▶ **WHAT IS EXPECTED**:
Find every line in the entries that holds the string "will" and report it.

(Beginning of DATASET ENTRIES)

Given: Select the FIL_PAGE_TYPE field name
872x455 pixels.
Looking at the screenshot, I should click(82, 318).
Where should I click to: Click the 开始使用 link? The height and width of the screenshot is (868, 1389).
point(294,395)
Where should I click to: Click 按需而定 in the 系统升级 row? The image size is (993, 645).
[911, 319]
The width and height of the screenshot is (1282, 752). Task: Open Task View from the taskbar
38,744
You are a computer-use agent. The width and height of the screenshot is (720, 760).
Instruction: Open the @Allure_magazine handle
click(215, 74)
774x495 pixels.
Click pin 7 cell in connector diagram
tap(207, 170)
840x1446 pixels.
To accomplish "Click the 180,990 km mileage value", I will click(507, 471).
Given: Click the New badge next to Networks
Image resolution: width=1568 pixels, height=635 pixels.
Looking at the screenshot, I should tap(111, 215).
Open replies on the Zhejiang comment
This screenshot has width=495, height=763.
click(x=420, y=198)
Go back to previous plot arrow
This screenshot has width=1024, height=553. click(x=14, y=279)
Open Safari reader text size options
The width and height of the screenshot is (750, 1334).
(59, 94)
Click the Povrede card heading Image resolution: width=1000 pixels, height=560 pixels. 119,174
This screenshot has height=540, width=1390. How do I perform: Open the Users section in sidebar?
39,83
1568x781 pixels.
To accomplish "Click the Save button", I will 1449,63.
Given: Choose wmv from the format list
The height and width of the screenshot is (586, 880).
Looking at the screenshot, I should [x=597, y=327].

(End of DATASET ENTRIES)

▶ **EXPECTED ANSWER**:
To accomplish "Click the 180,990 km mileage value", I will click(507, 471).
To accomplish "Click the Save button", I will 1449,63.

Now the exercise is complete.